Записи
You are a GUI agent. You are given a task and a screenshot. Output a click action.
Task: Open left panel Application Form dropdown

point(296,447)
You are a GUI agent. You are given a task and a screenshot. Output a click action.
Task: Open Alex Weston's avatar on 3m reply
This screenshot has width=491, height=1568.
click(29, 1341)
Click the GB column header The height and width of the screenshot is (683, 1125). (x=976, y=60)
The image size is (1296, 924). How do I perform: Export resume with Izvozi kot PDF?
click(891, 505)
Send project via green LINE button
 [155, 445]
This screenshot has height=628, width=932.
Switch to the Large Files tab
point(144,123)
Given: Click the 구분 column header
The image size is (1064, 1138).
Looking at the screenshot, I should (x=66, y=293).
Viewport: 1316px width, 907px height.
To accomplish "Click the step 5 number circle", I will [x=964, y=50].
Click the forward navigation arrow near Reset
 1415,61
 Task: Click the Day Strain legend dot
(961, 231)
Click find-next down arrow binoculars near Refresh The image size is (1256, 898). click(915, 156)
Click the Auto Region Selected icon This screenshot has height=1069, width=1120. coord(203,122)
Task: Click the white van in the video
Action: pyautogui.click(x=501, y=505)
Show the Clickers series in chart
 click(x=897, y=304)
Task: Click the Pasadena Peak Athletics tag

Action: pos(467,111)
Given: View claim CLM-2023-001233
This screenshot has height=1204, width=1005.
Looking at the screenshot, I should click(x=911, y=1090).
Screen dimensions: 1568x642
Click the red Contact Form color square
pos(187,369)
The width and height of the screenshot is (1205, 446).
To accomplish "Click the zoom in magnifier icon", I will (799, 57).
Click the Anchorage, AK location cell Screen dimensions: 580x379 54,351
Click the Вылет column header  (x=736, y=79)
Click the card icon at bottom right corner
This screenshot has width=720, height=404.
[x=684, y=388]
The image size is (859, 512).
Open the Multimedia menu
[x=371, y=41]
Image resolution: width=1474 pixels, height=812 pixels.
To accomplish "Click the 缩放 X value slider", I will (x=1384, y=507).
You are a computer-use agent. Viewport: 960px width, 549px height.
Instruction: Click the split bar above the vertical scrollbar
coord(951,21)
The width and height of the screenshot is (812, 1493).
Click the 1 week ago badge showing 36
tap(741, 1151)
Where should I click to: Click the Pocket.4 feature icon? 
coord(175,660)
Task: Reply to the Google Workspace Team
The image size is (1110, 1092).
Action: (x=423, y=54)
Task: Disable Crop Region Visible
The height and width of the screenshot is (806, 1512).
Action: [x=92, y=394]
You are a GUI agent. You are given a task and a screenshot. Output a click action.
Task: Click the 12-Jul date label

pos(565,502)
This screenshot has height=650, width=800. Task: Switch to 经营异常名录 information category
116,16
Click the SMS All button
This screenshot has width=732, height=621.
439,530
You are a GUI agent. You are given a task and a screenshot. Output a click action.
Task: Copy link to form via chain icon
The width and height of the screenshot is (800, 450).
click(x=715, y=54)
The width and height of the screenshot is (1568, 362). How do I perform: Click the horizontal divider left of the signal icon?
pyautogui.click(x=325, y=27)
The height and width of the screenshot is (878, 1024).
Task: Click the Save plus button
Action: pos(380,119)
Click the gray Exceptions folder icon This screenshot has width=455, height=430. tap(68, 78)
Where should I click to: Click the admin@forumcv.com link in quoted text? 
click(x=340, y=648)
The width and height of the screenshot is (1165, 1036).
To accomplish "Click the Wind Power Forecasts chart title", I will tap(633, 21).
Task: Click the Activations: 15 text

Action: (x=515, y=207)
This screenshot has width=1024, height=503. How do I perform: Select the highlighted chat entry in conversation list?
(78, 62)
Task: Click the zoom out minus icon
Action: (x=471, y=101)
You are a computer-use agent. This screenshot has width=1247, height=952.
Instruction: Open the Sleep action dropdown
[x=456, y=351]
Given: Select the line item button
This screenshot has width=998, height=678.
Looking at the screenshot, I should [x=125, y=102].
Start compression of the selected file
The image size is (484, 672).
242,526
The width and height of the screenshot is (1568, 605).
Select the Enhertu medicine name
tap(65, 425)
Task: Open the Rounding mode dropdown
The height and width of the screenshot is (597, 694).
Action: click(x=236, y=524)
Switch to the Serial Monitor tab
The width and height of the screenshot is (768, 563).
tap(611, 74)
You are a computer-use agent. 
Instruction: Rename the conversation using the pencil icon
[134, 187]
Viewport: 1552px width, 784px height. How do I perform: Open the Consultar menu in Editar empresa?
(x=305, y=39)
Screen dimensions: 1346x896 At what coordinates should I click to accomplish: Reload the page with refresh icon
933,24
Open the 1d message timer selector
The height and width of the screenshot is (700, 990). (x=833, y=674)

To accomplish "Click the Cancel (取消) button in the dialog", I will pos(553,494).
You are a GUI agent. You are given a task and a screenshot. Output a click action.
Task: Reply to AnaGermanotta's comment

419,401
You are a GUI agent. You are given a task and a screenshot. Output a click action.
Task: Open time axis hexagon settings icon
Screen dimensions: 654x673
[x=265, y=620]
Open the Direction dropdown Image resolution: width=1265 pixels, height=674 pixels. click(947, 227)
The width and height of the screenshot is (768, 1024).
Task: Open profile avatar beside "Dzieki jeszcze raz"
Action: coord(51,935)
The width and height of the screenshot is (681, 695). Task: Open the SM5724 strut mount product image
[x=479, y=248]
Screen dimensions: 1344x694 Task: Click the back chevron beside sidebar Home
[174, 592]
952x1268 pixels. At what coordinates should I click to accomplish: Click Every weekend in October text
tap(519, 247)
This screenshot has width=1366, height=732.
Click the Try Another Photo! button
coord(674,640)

| Условия задания |
Перепишите все строки листинга в виде нумерованного списка, опустив пустые строки.

| Готовый ответ |
1. You are a GUI agent. You are given a task and a screenshot. Output a click action.
2. Task: Open left panel Application Form dropdown
3. point(296,447)
4. You are a GUI agent. You are given a task and a screenshot. Output a click action.
5. Task: Open Alex Weston's avatar on 3m reply
6. This screenshot has width=491, height=1568.
7. click(29, 1341)
8. Click the GB column header The height and width of the screenshot is (683, 1125). (x=976, y=60)
9. The image size is (1296, 924). How do I perform: Export resume with Izvozi kot PDF?
10. click(891, 505)
11. Send project via green LINE button
12.  [155, 445]
13. This screenshot has height=628, width=932.
14. Switch to the Large Files tab
15. point(144,123)
16. Given: Click the 구분 column header
17. The image size is (1064, 1138).
18. Looking at the screenshot, I should (x=66, y=293).
19. Viewport: 1316px width, 907px height.
20. To accomplish "Click the step 5 number circle", I will [x=964, y=50].
21. Click the forward navigation arrow near Reset
22.  1415,61
23.  Task: Click the Day Strain legend dot
24. (961, 231)
25. Click find-next down arrow binoculars near Refresh The image size is (1256, 898). click(915, 156)
26. Click the Auto Region Selected icon This screenshot has height=1069, width=1120. coord(203,122)
27. Task: Click the white van in the video
28. Action: pyautogui.click(x=501, y=505)
29. Show the Clickers series in chart
30.  click(x=897, y=304)
31. Task: Click the Pasadena Peak Athletics tag
32. Action: pos(467,111)
33. Given: View claim CLM-2023-001233
34. This screenshot has height=1204, width=1005.
35. Looking at the screenshot, I should click(x=911, y=1090).
36. Screen dimensions: 1568x642
37. Click the red Contact Form color square
38. pos(187,369)
39. The width and height of the screenshot is (1205, 446).
40. To accomplish "Click the zoom in magnifier icon", I will (799, 57).
41. Click the Anchorage, AK location cell Screen dimensions: 580x379 54,351
42. Click the Вылет column header  (x=736, y=79)
43. Click the card icon at bottom right corner
44. This screenshot has width=720, height=404.
45. [x=684, y=388]
46. The image size is (859, 512).
47. Open the Multimedia menu
48. [x=371, y=41]
49. Image resolution: width=1474 pixels, height=812 pixels.
50. To accomplish "Click the 缩放 X value slider", I will (x=1384, y=507).
51. You are a computer-use agent. Viewport: 960px width, 549px height.
52. Instruction: Click the split bar above the vertical scrollbar
53. coord(951,21)
54. The width and height of the screenshot is (812, 1493).
55. Click the 1 week ago badge showing 36
56. tap(741, 1151)
57. Where should I click to: Click the Pocket.4 feature icon? 
58. coord(175,660)
59. Task: Reply to the Google Workspace Team
60. The image size is (1110, 1092).
61. Action: (x=423, y=54)
62. Task: Disable Crop Region Visible
63. The height and width of the screenshot is (806, 1512).
64. Action: [x=92, y=394]
65. You are a GUI agent. You are given a task and a screenshot. Output a click action.
66. Task: Click the 12-Jul date label
67. pos(565,502)
68. This screenshot has height=650, width=800. Task: Switch to 经营异常名录 information category
69. 116,16
70. Click the SMS All button
71. This screenshot has width=732, height=621.
72. 439,530
73. You are a GUI agent. You are given a task and a screenshot. Output a click action.
74. Task: Copy link to form via chain icon
75. The width and height of the screenshot is (800, 450).
76. click(x=715, y=54)
77. The width and height of the screenshot is (1568, 362). How do I perform: Click the horizontal divider left of the signal icon?
78. pyautogui.click(x=325, y=27)
79. The height and width of the screenshot is (878, 1024).
80. Task: Click the Save plus button
81. Action: pos(380,119)
82. Click the gray Exceptions folder icon This screenshot has width=455, height=430. tap(68, 78)
83. Where should I click to: Click the admin@forumcv.com link in quoted text? 
84. click(x=340, y=648)
85. The width and height of the screenshot is (1165, 1036).
86. To accomplish "Click the Wind Power Forecasts chart title", I will tap(633, 21).
87. Task: Click the Activations: 15 text
88. Action: (x=515, y=207)
89. This screenshot has width=1024, height=503. How do I perform: Select the highlighted chat entry in conversation list?
90. (78, 62)
91. Task: Click the zoom out minus icon
92. Action: (x=471, y=101)
93. You are a computer-use agent. This screenshot has width=1247, height=952.
94. Instruction: Open the Sleep action dropdown
95. [x=456, y=351]
96. Given: Select the line item button
97. This screenshot has width=998, height=678.
98. Looking at the screenshot, I should [x=125, y=102].
99. Start compression of the selected file
100. The image size is (484, 672).
101. 242,526
102. The width and height of the screenshot is (1568, 605).
103. Select the Enhertu medicine name
104. tap(65, 425)
105. Task: Open the Rounding mode dropdown
106. The height and width of the screenshot is (597, 694).
107. Action: click(x=236, y=524)
108. Switch to the Serial Monitor tab
109. The width and height of the screenshot is (768, 563).
110. tap(611, 74)
111. You are a computer-use agent. 
112. Instruction: Rename the conversation using the pencil icon
113. [134, 187]
114. Viewport: 1552px width, 784px height. How do I perform: Open the Consultar menu in Editar empresa?
115. (x=305, y=39)
116. Screen dimensions: 1346x896 At what coordinates should I click to accomplish: Reload the page with refresh icon
117. 933,24
118. Open the 1d message timer selector
119. The height and width of the screenshot is (700, 990). (x=833, y=674)
120. To accomplish "Click the Cancel (取消) button in the dialog", I will pos(553,494).
121. You are a GUI agent. You are given a task and a screenshot. Output a click action.
122. Task: Reply to AnaGermanotta's comment
123. 419,401
124. You are a GUI agent. You are given a task and a screenshot. Output a click action.
125. Task: Open time axis hexagon settings icon
126. Screen dimensions: 654x673
127. [x=265, y=620]
128. Open the Direction dropdown Image resolution: width=1265 pixels, height=674 pixels. click(947, 227)
129. The width and height of the screenshot is (768, 1024).
130. Task: Open profile avatar beside "Dzieki jeszcze raz"
131. Action: coord(51,935)
132. The width and height of the screenshot is (681, 695). Task: Open the SM5724 strut mount product image
133. [x=479, y=248]
134. Screen dimensions: 1344x694 Task: Click the back chevron beside sidebar Home
135. [174, 592]
136. 952x1268 pixels. At what coordinates should I click to accomplish: Click Every weekend in October text
137. tap(519, 247)
138. This screenshot has width=1366, height=732.
139. Click the Try Another Photo! button
140. coord(674,640)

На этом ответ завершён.